**Quoted text:**
Pre-Socratic philosophy facts for kids
The Pre-Socratic Greek philosophers were active before Socrates. The popular usage of the term come from Hermann Diels' work Die Fragmente der Vorsokratiker (The Fragments of the Pre-Socratics, 1903).
Most of what we know about the pre-Socractic philosophers come from quotations by later philosophers and historians. While most of them produced significant texts, none of the texts have survived in complete form.
The standard reference works in English are:
- Gompertz, Theodor 1901. The Greek thinkers: a history of ancient philosophy. Volume 1: the beginnings. London: Murray.
- Guthrie W.K. 1962. A history of Greek philosophy. Volume 1: The earlier presocratics and the Pythagoreans. Cambridge University Press.

**Data supplied:**
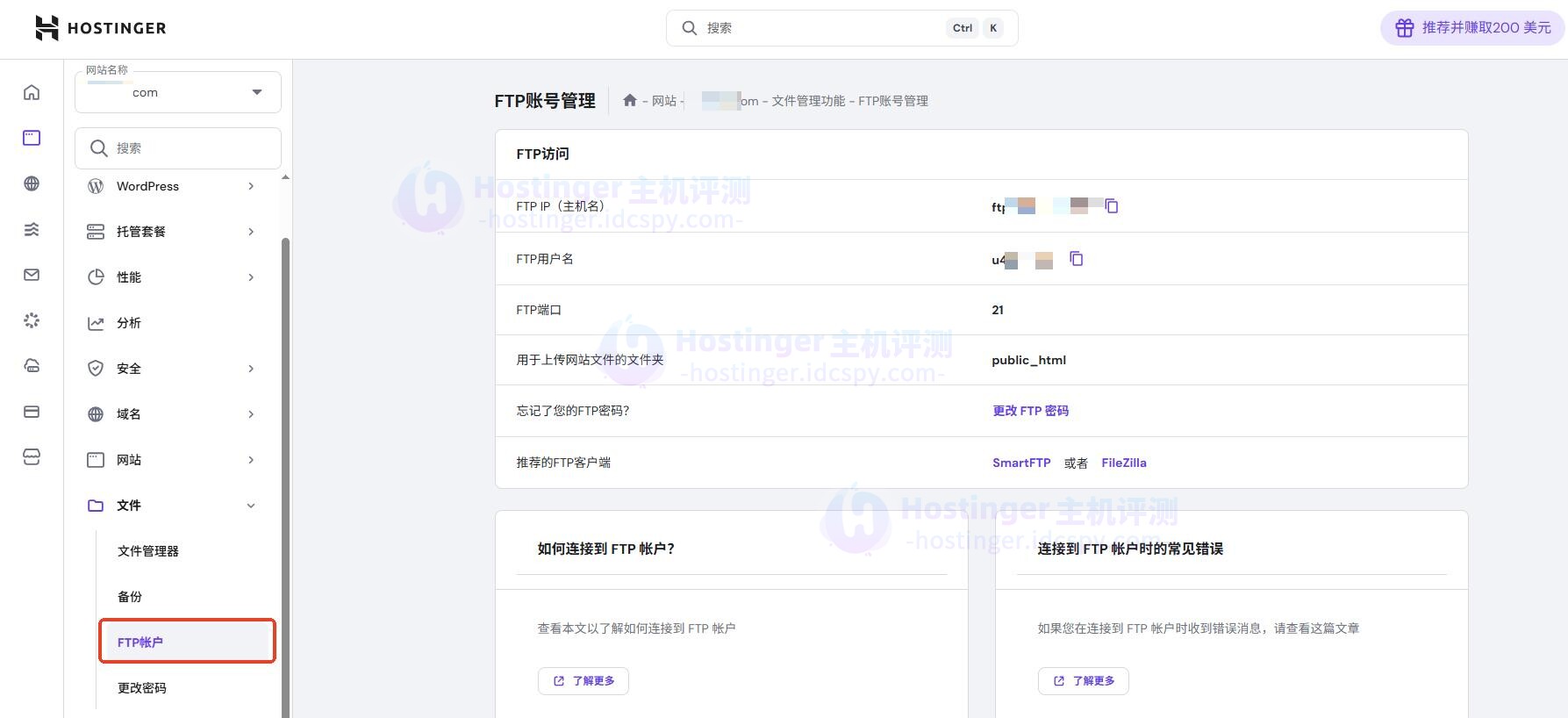Click the globe domains icon in left rail
Image resolution: width=1568 pixels, height=718 pixels.
tap(32, 183)
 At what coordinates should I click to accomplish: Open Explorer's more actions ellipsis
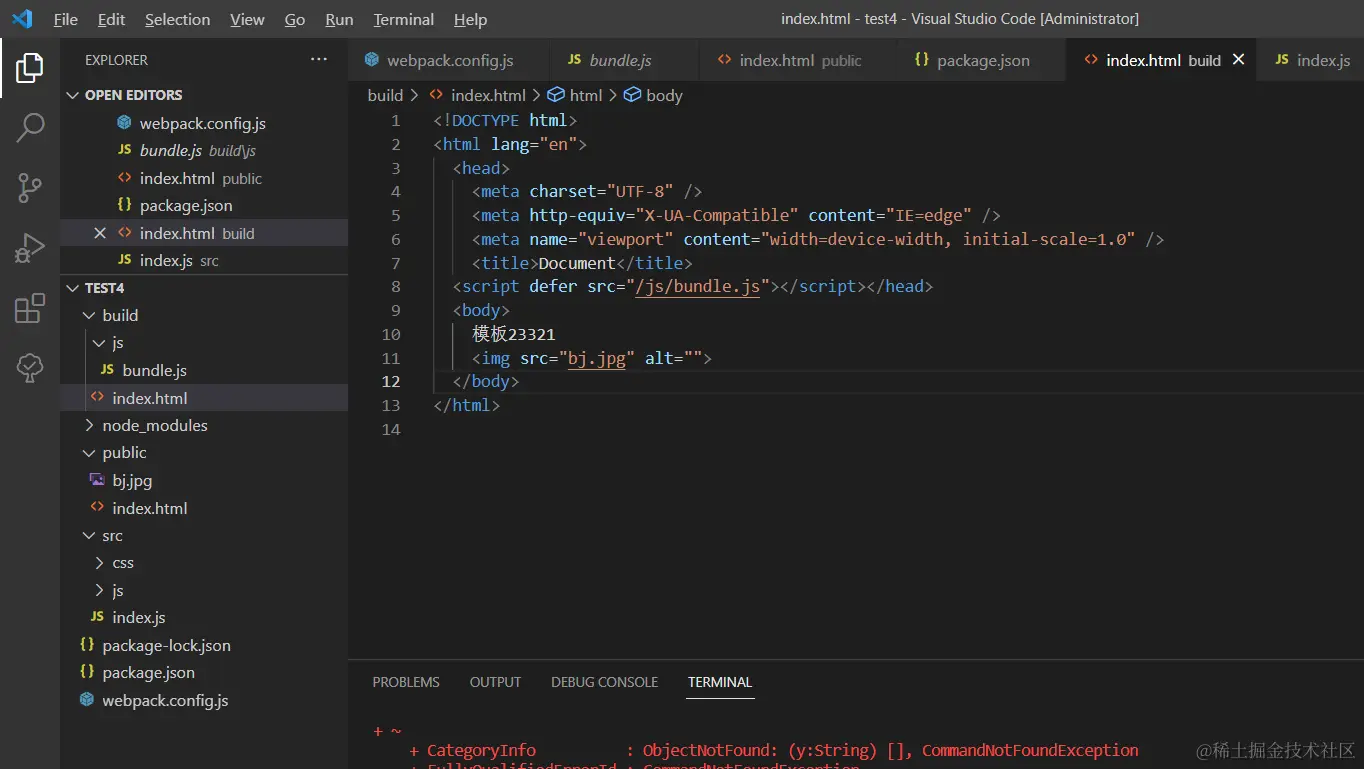click(318, 60)
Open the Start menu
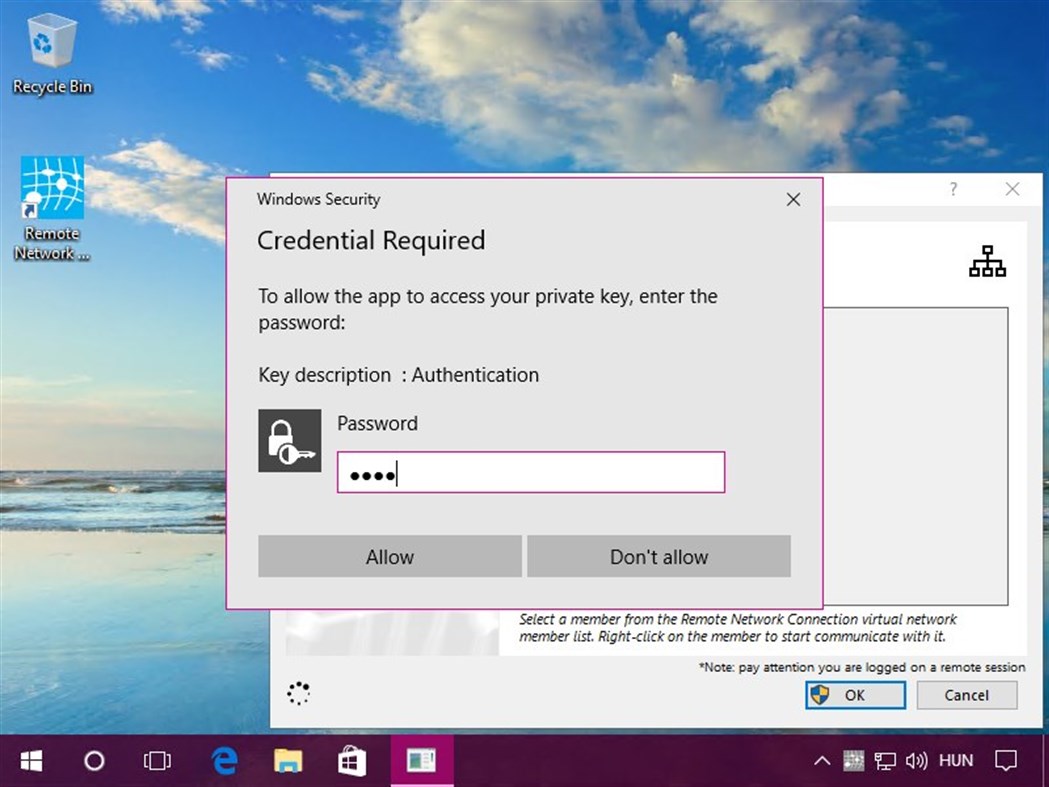The width and height of the screenshot is (1049, 787). 30,760
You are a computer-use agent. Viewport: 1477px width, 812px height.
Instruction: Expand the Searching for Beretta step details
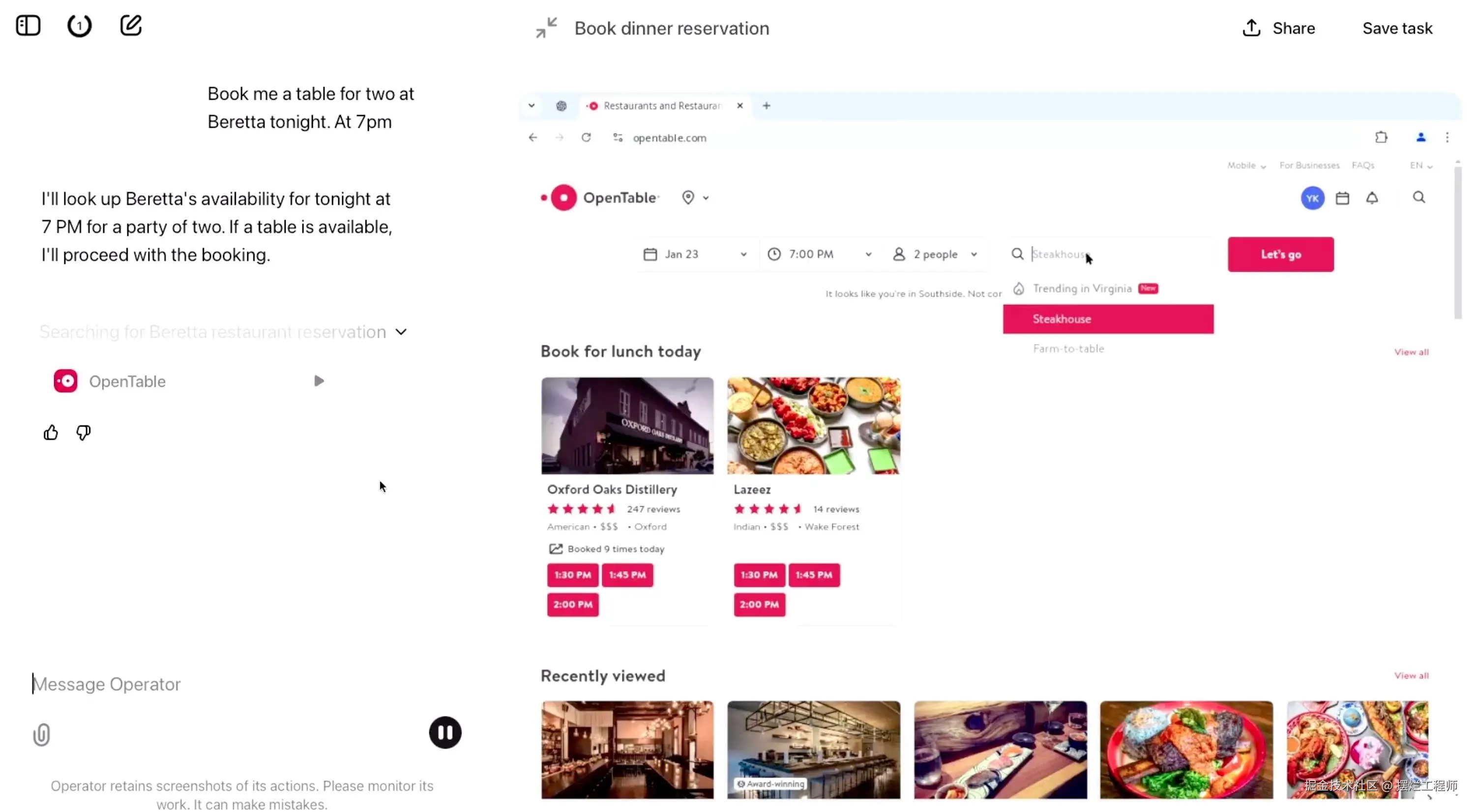(x=401, y=332)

**Task set:**
(a) List every person named in the Pre-Socratic philosophy text.
(b) Please carry the Pre-Socratic philosophy text further, starting after its final line.
The rows have no connection to the Pre-Socratic philosophy text.

**Answer set:**
(a) Socrates, Hermann Diels, Theodor Gompertz, W.K. Guthrie

(b)
The fundamental idea which motivated most of the presocratics (as they are called) is naturalism. This is the idea that questions about life and the world can be answered without using myths, and that "the natural world is the whole of reality".
With the Greeks we see rational thought and scientific reasoning emerge from the mists and myths of a pre-scientific age, not suddenly, but slowly and gradually.
List of philosophers and schools
- Thales (624–546 BC)
- Anaximander (610–546 BC)
- Anaximenes of Miletus (585–525 BC)
- Pythagoras (582–496 BC)
- Philolaus (470–380 BC)
- Alcmaeon of Croton
- Archytas (428–347 BC)
- Heraclitus (535–475 BC)
- Eleatic School
- Xenophanes (570–470 BC)
- Parmenides (510–440 BC)
- Zeno of Elea (490–430 BC)
- Melissus of Samos (C.470 BC–unknown)
- Pluralist School
- Empedocles (490–430 BC)
- Anaxagoras (500–428 BC)
- Atomist School
- Leucippus (5th century BC, dates unknown)
- Democritus (460–370 BC)
- Protagoras (481–420 BC)
- Gorgias (483–375 BC)
- Thrasymachus
- Callicles
- Critias
- Prodicus (465–390 BC)
- Hippias (485–415 BC)
- Antiphon (person) (480–411 BC)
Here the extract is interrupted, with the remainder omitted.